== WHAT YOU NEED TO DO ==
Output only the lines below from the one holding "Screen dimensions: 1511x812" down to the one holding "Task: Expand the", both end lines included and every picture dropped.

== DATA SUPPLIED ==
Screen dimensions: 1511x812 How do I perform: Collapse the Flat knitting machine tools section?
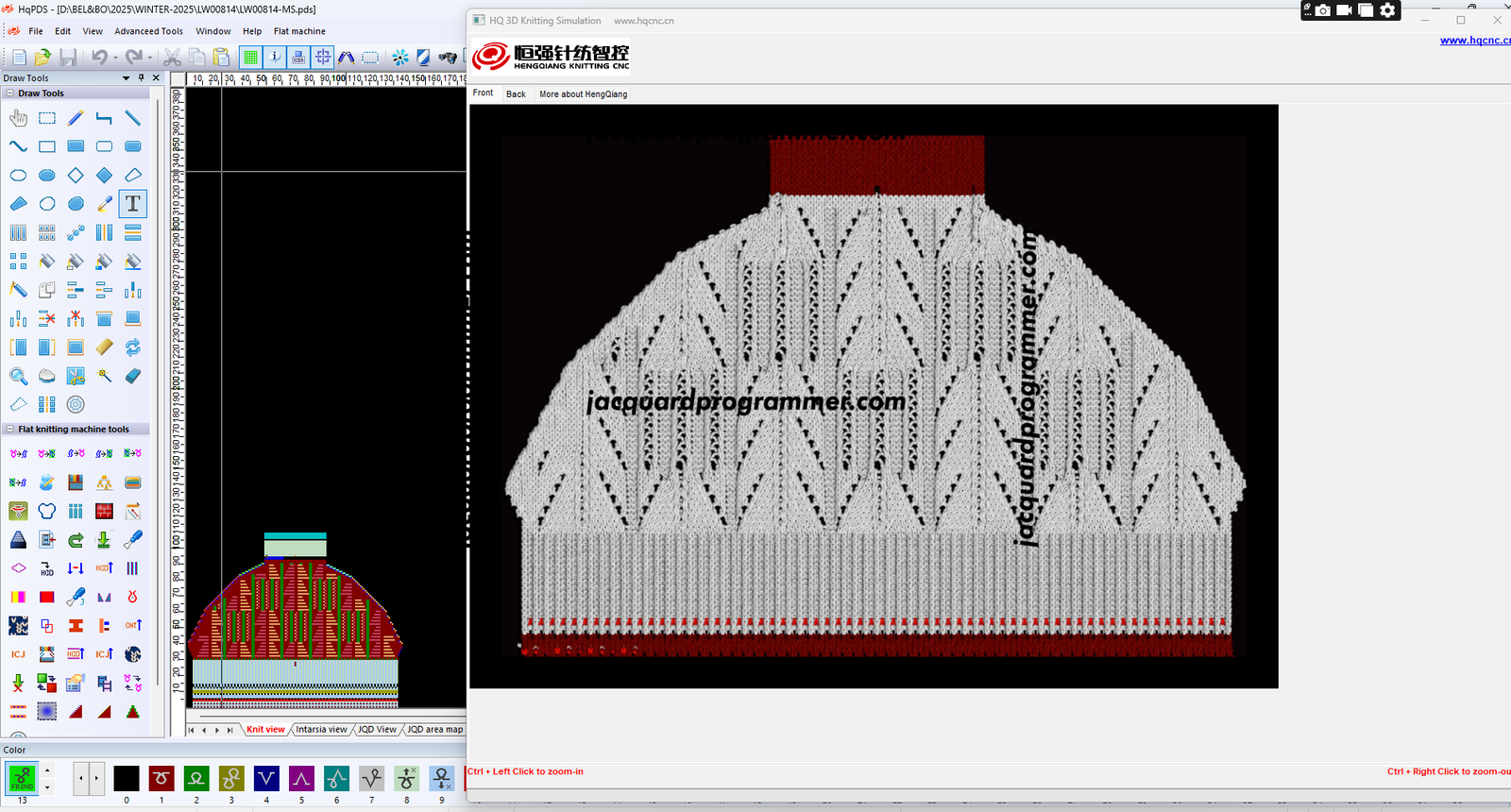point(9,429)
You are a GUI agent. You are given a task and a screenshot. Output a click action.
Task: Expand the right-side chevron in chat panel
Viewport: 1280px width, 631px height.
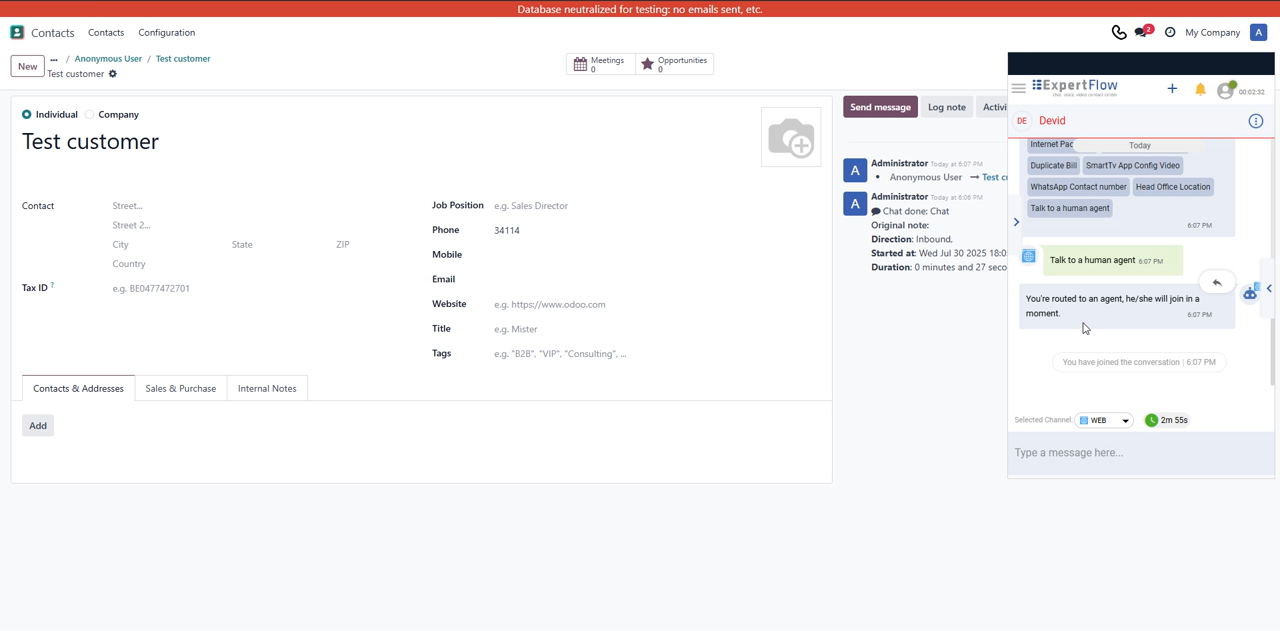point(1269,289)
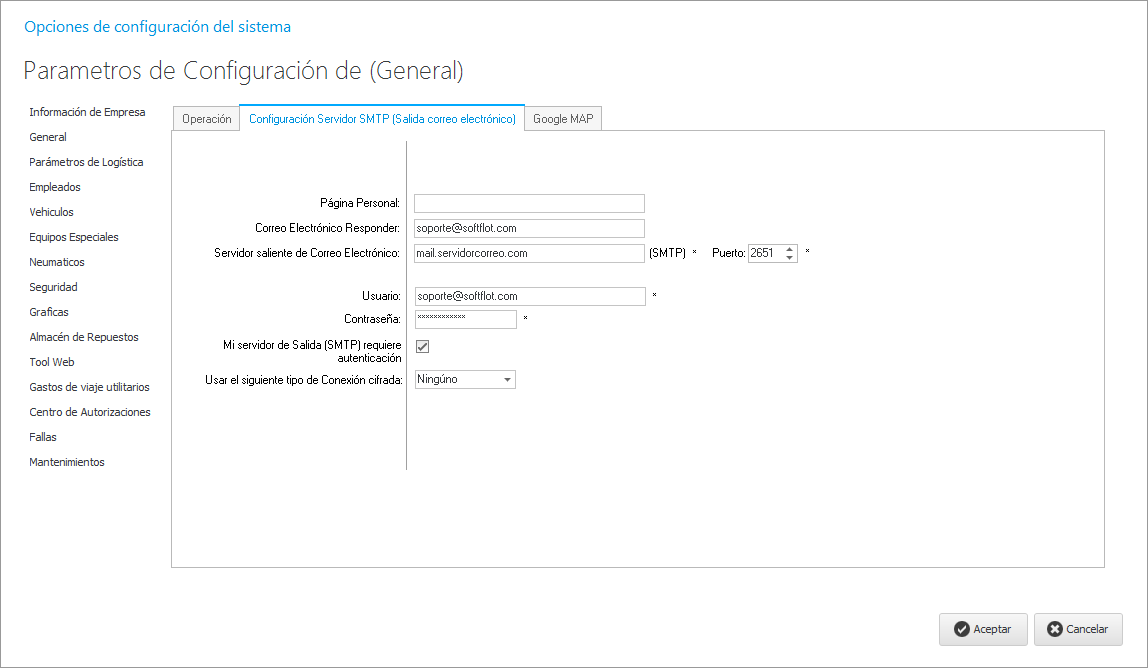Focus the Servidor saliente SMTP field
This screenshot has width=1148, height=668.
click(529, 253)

* * *

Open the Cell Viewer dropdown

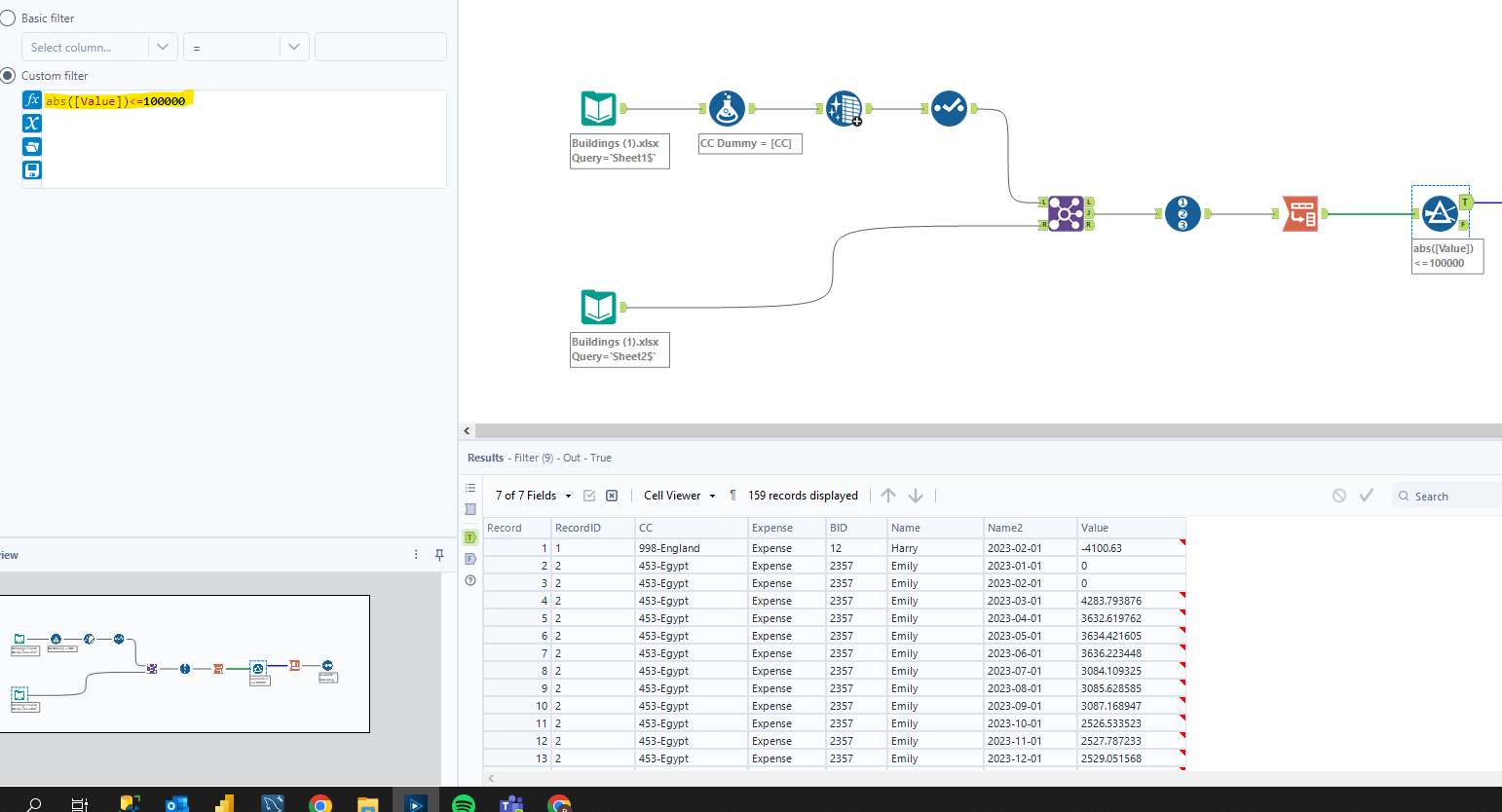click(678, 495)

==

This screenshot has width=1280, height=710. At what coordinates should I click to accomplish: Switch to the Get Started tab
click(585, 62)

== EXERCISE SOLUTION ==
Screen dimensions: 1511x812 How do I perform: Collapse the Flat knitting machine tools section?
point(9,429)
You are a GUI agent. You are given a task and a screenshot. Output a click action.
Task: Expand the right-side chevron in chat panel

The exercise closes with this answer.